_Data_
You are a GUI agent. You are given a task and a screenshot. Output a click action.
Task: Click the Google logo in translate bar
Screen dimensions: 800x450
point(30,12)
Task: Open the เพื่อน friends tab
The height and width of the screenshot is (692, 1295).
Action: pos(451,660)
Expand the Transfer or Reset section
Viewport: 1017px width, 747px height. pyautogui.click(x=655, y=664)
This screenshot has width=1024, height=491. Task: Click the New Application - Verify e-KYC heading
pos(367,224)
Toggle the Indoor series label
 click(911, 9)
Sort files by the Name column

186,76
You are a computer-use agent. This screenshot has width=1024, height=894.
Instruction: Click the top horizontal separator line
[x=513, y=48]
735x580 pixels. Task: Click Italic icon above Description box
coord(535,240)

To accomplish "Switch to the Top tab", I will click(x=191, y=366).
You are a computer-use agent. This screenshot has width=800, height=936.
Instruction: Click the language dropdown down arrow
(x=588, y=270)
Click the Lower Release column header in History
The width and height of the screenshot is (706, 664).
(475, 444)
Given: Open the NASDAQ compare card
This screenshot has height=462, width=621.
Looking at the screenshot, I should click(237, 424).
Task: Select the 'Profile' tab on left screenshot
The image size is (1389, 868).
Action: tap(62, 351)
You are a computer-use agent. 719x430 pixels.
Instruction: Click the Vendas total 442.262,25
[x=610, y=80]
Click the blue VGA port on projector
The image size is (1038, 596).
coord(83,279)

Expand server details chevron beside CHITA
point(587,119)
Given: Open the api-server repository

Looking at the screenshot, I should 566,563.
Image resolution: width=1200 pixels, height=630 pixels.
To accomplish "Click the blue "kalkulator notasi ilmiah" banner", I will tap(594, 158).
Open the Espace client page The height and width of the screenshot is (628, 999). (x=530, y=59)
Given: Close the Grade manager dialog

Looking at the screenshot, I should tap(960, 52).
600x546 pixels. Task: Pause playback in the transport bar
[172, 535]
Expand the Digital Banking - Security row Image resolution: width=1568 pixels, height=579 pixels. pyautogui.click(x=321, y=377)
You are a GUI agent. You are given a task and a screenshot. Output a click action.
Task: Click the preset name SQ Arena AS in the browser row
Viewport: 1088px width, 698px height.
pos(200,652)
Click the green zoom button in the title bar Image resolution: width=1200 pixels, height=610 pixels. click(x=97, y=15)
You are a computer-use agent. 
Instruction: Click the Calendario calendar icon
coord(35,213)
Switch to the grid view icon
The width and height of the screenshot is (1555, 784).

_The problem_
Which lines of the listing contain the string "resolution"? Copy each of them.

_Reply to the task_
Image resolution: width=1200 pixels, height=630 pixels.
Expand the Digital Banking - Security row Image resolution: width=1568 pixels, height=579 pixels. pyautogui.click(x=321, y=377)
Click the green zoom button in the title bar Image resolution: width=1200 pixels, height=610 pixels. click(x=97, y=15)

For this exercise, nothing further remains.